WORK INSTRUCTION:
A complete transcription of the material, exact in every line, is what is wanted.

SUPPLIED DATA:
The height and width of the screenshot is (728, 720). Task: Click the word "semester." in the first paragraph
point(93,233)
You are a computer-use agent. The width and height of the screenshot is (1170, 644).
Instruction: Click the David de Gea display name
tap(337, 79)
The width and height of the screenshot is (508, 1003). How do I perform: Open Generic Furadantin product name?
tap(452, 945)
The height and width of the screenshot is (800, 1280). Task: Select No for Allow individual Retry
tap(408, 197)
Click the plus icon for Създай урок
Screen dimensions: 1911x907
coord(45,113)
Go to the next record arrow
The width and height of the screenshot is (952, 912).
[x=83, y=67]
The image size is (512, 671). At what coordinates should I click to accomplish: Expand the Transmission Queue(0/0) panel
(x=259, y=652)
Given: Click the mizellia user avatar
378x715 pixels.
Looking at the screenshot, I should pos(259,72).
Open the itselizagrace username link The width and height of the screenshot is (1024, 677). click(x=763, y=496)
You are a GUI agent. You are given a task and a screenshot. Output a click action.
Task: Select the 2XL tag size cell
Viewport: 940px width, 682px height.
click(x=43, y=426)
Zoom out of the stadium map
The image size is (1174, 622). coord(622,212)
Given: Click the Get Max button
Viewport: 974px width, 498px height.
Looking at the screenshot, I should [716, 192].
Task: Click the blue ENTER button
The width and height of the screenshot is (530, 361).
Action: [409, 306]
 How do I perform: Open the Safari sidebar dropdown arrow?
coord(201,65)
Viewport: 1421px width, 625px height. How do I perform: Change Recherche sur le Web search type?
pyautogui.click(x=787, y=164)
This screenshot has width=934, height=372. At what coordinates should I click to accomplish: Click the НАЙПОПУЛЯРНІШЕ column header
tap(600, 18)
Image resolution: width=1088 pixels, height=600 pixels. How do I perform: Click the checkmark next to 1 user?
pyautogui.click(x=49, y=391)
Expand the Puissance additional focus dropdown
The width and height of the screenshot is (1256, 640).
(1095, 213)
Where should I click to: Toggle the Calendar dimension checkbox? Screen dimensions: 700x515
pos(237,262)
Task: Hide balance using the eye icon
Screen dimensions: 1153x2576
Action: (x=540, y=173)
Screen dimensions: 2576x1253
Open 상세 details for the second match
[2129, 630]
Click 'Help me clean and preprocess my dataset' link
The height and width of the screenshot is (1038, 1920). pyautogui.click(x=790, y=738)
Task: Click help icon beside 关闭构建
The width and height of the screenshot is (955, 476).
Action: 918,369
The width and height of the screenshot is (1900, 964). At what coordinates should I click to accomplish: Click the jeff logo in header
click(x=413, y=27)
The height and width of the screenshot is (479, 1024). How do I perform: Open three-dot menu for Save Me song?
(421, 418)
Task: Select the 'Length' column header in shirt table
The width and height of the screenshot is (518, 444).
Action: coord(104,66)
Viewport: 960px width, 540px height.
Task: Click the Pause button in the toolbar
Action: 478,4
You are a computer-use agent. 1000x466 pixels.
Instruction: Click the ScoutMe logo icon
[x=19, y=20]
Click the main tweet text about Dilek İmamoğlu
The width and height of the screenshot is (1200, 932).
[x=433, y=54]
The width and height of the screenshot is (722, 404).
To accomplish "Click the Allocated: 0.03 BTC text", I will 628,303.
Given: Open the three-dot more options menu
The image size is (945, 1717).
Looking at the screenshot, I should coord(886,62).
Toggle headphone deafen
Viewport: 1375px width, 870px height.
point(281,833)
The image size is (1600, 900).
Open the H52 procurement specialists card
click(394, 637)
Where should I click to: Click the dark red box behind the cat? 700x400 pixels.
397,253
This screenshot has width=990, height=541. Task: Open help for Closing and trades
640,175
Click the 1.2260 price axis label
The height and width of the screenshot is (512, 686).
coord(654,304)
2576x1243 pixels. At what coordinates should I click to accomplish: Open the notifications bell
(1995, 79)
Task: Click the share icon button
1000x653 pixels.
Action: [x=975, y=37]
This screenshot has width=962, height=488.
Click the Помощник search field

TASK OUTPUT:
The height and width of the screenshot is (728, 720). Task: Click the word "semester." in the first paragraph
point(93,233)
You are a computer-use agent. The width and height of the screenshot is (1170, 644).
Instruction: Click the David de Gea display name
tap(337, 79)
The width and height of the screenshot is (508, 1003). How do I perform: Open Generic Furadantin product name?
tap(452, 945)
The height and width of the screenshot is (800, 1280). Task: Select No for Allow individual Retry
tap(408, 197)
Click the plus icon for Създай урок
Screen dimensions: 1911x907
coord(45,113)
Go to the next record arrow
The width and height of the screenshot is (952, 912).
[x=83, y=67]
The image size is (512, 671). At what coordinates should I click to accomplish: Expand the Transmission Queue(0/0) panel
(x=259, y=652)
Given: Click the mizellia user avatar
378x715 pixels.
Looking at the screenshot, I should pos(259,72).
Open the itselizagrace username link The width and height of the screenshot is (1024, 677). click(x=763, y=496)
You are a GUI agent. You are given a task and a screenshot. Output a click action.
Task: Select the 2XL tag size cell
Viewport: 940px width, 682px height.
click(x=43, y=426)
Zoom out of the stadium map
The image size is (1174, 622). coord(622,212)
Given: Click the Get Max button
Viewport: 974px width, 498px height.
Looking at the screenshot, I should [716, 192].
Task: Click the blue ENTER button
The width and height of the screenshot is (530, 361).
Action: [409, 306]
 How do I perform: Open the Safari sidebar dropdown arrow?
coord(201,65)
Viewport: 1421px width, 625px height. How do I perform: Change Recherche sur le Web search type?
pyautogui.click(x=787, y=164)
This screenshot has width=934, height=372. At what coordinates should I click to accomplish: Click the НАЙПОПУЛЯРНІШЕ column header
tap(600, 18)
Image resolution: width=1088 pixels, height=600 pixels. How do I perform: Click the checkmark next to 1 user?
pyautogui.click(x=49, y=391)
Expand the Puissance additional focus dropdown
The width and height of the screenshot is (1256, 640).
(1095, 213)
Where should I click to: Toggle the Calendar dimension checkbox? Screen dimensions: 700x515
pos(237,262)
Task: Hide balance using the eye icon
Screen dimensions: 1153x2576
Action: (x=540, y=173)
Screen dimensions: 2576x1253
Open 상세 details for the second match
[2129, 630]
Click 'Help me clean and preprocess my dataset' link
The height and width of the screenshot is (1038, 1920). pyautogui.click(x=790, y=738)
Task: Click help icon beside 关闭构建
The width and height of the screenshot is (955, 476).
Action: 918,369
The width and height of the screenshot is (1900, 964). At what coordinates should I click to accomplish: Click the jeff logo in header
click(x=413, y=27)
The height and width of the screenshot is (479, 1024). How do I perform: Open three-dot menu for Save Me song?
(421, 418)
Task: Select the 'Length' column header in shirt table
The width and height of the screenshot is (518, 444).
Action: coord(104,66)
Viewport: 960px width, 540px height.
Task: Click the Pause button in the toolbar
Action: 478,4
You are a computer-use agent. 1000x466 pixels.
Instruction: Click the ScoutMe logo icon
[x=19, y=20]
Click the main tweet text about Dilek İmamoğlu
The width and height of the screenshot is (1200, 932).
[x=433, y=54]
The width and height of the screenshot is (722, 404).
To accomplish "Click the Allocated: 0.03 BTC text", I will 628,303.
Given: Open the three-dot more options menu
The image size is (945, 1717).
Looking at the screenshot, I should coord(886,62).
Toggle headphone deafen
Viewport: 1375px width, 870px height.
point(281,833)
The image size is (1600, 900).
Open the H52 procurement specialists card
click(394, 637)
Where should I click to: Click the dark red box behind the cat? 700x400 pixels.
397,253
This screenshot has width=990, height=541. Task: Open help for Closing and trades
640,175
Click the 1.2260 price axis label
The height and width of the screenshot is (512, 686).
coord(654,304)
2576x1243 pixels. At what coordinates should I click to accomplish: Open the notifications bell
(1995, 79)
Task: Click the share icon button
1000x653 pixels.
Action: [x=975, y=37]
This screenshot has width=962, height=488.
Click the Помощник search field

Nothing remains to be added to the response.